Some websites also mentioned Swedish Vört Limpa which is offered mainly in Christmas. The difference is the addition of some malt to the dough. I think the taste of limpa is already a wonderful treat for the season, and not as sinful as stollen or panettone.
I used whole rye starter at 83% hydration and whole wheat flour in the final dough. The dough was very sticky. I kneaded it only for 15-20 times and the dough had little strength. However it had very good rise in the oven. Hehehe, seems some luck with this bread. This delightful bread has started my good holiday. 🙂
Posted by Nat on December 23, 2010
This is from Jeffrey Hamelman‘s book “Bread“. Nice and clean loaf. I made this loaf with Dove’s Organic Strong White Bread Flour. Actually I’ve made this bread 2 times – the first time was with King Arthur’s Unbleached All Purpose Flour, which looked much flatter with closer crumb (I didn’t even take a photo). I emailed King Arthur and got a reply that the AP flour is softer and hence it’s better to use bread flour when the recipe calls for. I always thought it could be used for bread as there is a baguette recipe behind the bag of the flour. Maybe it depends on how the flour is used in a recipe? I should also have noticed that the dough with the AP was quite loose when I was making it too. There’s still much to practice and learn for my home baking.

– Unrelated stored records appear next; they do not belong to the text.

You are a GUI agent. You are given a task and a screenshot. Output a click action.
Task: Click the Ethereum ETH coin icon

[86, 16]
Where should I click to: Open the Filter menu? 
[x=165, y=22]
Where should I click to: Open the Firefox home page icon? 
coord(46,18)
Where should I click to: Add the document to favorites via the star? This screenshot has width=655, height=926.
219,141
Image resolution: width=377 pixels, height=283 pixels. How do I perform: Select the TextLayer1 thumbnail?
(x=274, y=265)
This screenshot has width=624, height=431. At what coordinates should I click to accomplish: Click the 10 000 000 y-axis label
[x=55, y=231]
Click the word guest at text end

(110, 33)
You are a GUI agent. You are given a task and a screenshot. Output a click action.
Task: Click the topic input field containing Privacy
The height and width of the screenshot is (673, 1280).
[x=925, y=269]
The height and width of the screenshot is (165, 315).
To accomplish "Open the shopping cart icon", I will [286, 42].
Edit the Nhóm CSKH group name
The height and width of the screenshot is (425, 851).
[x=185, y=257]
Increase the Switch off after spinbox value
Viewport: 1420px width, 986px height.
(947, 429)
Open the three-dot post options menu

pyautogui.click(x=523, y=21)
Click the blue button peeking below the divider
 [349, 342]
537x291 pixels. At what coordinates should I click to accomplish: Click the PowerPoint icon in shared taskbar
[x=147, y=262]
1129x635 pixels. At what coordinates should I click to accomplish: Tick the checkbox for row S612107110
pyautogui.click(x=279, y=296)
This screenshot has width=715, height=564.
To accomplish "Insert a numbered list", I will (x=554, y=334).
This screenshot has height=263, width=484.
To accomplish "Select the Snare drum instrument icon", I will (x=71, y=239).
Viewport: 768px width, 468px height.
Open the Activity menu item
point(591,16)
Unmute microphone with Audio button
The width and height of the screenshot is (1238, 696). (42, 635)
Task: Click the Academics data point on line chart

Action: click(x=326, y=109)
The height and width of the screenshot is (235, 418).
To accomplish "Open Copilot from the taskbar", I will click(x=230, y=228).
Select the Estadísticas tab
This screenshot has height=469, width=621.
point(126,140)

Posted by Nat on December 18, 2010
Another delicious bread from Dan Lepard‘s recipe of “The Handmade Loaf“. I think I love his book as the breads are so different but taste good at the same time. A number of his breads are made with alcohol and I love alcohol too. Hehe. These buns are also made with 10% brandy, also 10% double cream, 20% butter and some egg and sugar. The rolls are brushed with more brandy before baking. I like the aroma of the bread and never thought brandy with sweet bread go so well. The crumb is tended to taste like scones than soft rolls. Nice to serve with jam. Ah.. Xmas’s coming, think they’ll be good for a precious Xmas morning too. 🙂
Posted by Nat on December 18, 2010
A Dan Lepard‘s recipe from his classic “The Handmade Loaf“. The bread used almond milk made with sugar, water and skinned almonds as the liquid for the dough. I love the crust so much as it tastes crispy and nutty because of the nut milk. It’s so unique compared with what we normally have on a white loaf. Recommend to try.
My bread – I made it so “square”, haha
Posted by Nat on December 18, 2010
Weekend is a bread baking day for me. Today I also went to a Wine & Dine Festival, trying some different kinds of red wine and food. To me it’s still not as satisfying as baking a loaf of good bread. This multi-grain bread was baked in the afternoon today. It’s adapted from Jeffrey Hamelman’s Five-Grain Bread. I did not have oats that the recipe required, hence I replaced with whole spelt grains (and changed the name to multi-grain bread as spelt is different from the remained grains, haha). Overall hydration was remained the same.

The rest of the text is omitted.